Deputy Prime Minister Dmitry Kozak, who is in charge of the Olympic project, has not given any specific figures. “There are no estimates yet; the figures depend on the status of the global economy, the effectiveness of the regional and local authorities (which must be able to make good use of this legacy) and investors that will try to sell their services at a profit — hotel accommodation, for instance. There are good preconditions for the region’s economy to grow, including transportation opportunities and travel flows,” Kozak says.

However, experts note that large-scale projects focused on a specific region run very high risks.

“When huge amounts of money are spent developing a single region, and then it turns out that the infrastructure will clearly be underutilized, then we understand that we could have benefited much more if we had invested more rationally in other regions, where the infrastructure could be used more effectively,” Nikolayev says.

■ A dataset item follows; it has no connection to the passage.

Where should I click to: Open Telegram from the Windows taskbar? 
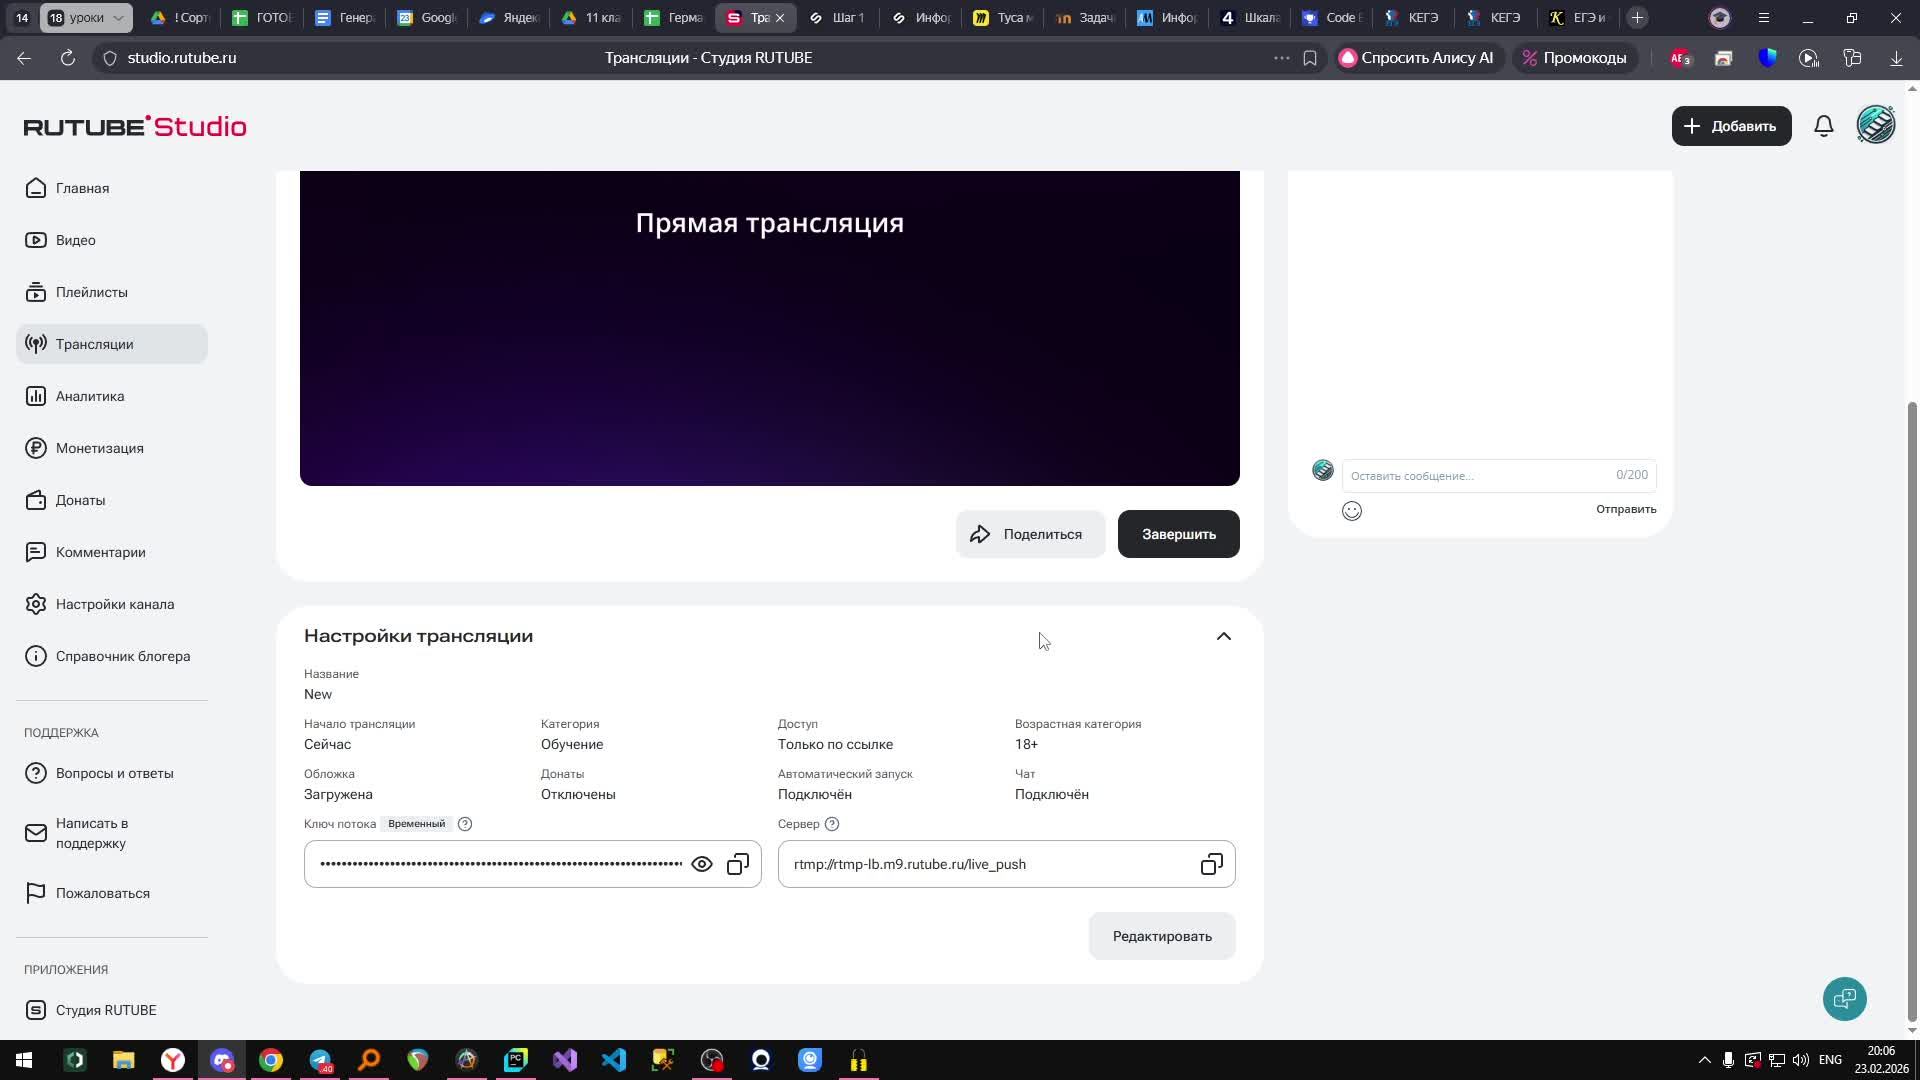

“The Olympics will produce a marginal impact from tourism. Practice shows that Winter Olympics hardly ever pay off for the organizers, and you’ll never be able to make a 50-billion-dollar event pay off,” says Sergei Aleksashenko, macroeconomic research director at Moscow’s Higher School of Economics.

Igor Nikolayev at FBK agrees and warns that the trend toward megaprojects can have negative outcomes for the economy. “When you take on a big challenge amid a slow economy, your risks grow higher,” he says, mentioning a list of megaprojects that included the APEC summit in Vladivostok, the Universiade in Kazan, the 2014 Sochi Olympics and the 2018 FIFA World Cup in Russia.

“These are the commitments that we can’t simply get out of, even if we wanted [should the macroeconomic situation deteriorate],” says Nikolayev.

This pessimism may instantly be forgotten, though, as soon as the Olympics start, rendering gloomy prophecies and calculations irrelevant.